Dana Gioia has a fantastic essay in 'First Things' about the mightily neglected Elizabeth Jennings. It is such an interesting subject written about with such impressive clarity that I thought others here might enjoy it, too.

https://www.firstthings.com/article/...f-the-galaxies

Andrew Szilvasy 04-13-2018 05:28 PM

After reading a A.E. Stallings tweet, I picked up a Selected of Jennings (1979). It was either that or the enormous Collected (2012). Gioia strikes me as dead right when he writes that "Her reputation would be larger had she published less" and "There is an urgent need for a new selected volume of her verse." Probably of roughly the same length of the old one. Lots of good stuff, but still some mediocre in the 1979.
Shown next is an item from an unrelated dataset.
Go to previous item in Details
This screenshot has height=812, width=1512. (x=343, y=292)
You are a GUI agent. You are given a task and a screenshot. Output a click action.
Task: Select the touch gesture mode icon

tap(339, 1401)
The best stuff ranks up there with the best Movement poems, though.

Cally Conan-Davies 04-13-2018 07:51 PM

A big YES from me on the bits you've quoted, Andrew. Also, a quick google showed a biography due later this year, the first on Jennings I'm aware of?? I could be wrong.

Mary Meriam 04-13-2018 08:00 PM

Thanks for this, Dink. I enjoyed the article immensely. Looking forward to reading more EJ.

Cally Conan-Davies 04-13-2018 08:04 PM

I could feel you reading it beside me as I read it, Mems!! Uncanny . . .

Mary Meriam 04-13-2018 08:06 PM

I felt that too!!!!! I was thinking, yes, Dink is thinking of me about this and that, and I'm thinking of her about this and that.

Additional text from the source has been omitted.